■ EXERCISE REQUIREMENTS ■
An exact copy of the data is required. No picture may appear in it.

■ TASK INPUT ■
------------------------------------

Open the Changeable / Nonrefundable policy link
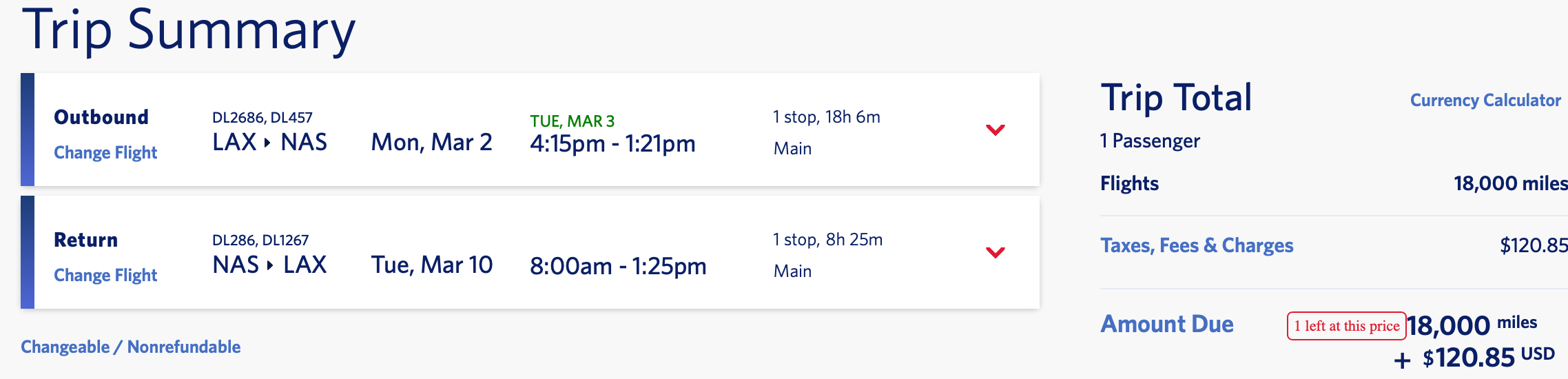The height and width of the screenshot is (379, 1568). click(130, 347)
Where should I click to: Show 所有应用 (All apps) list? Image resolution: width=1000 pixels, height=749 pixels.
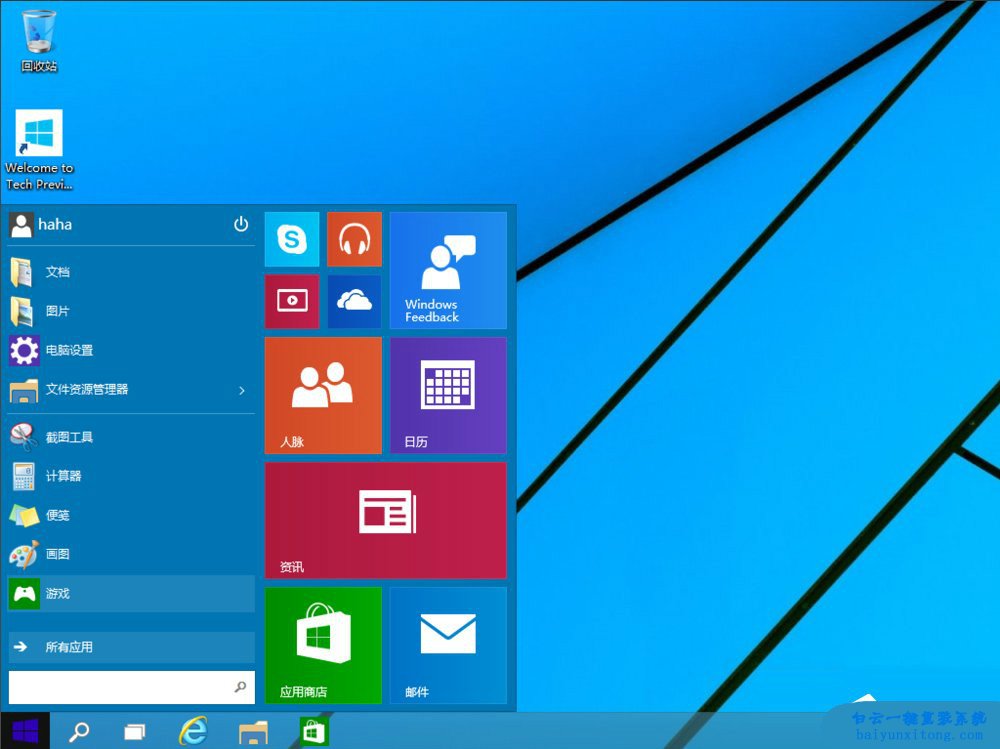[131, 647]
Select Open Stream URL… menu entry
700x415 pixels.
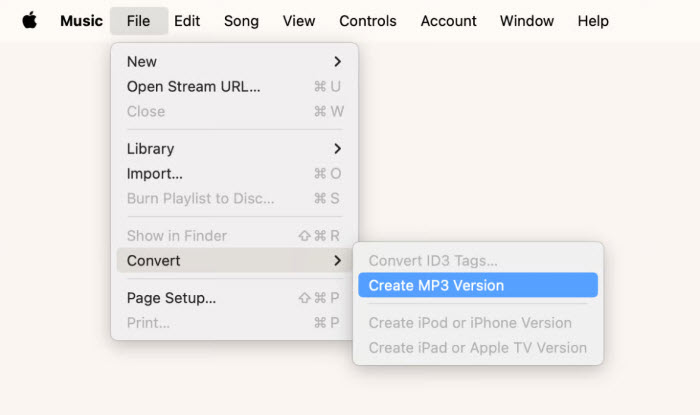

------------------------------------

■ RESPONSE ■
Open the Changeable / Nonrefundable policy link
The height and width of the screenshot is (379, 1568). click(130, 347)
Where should I click to: Show 所有应用 (All apps) list? Image resolution: width=1000 pixels, height=749 pixels.
[131, 647]
Select Open Stream URL… menu entry
700x415 pixels.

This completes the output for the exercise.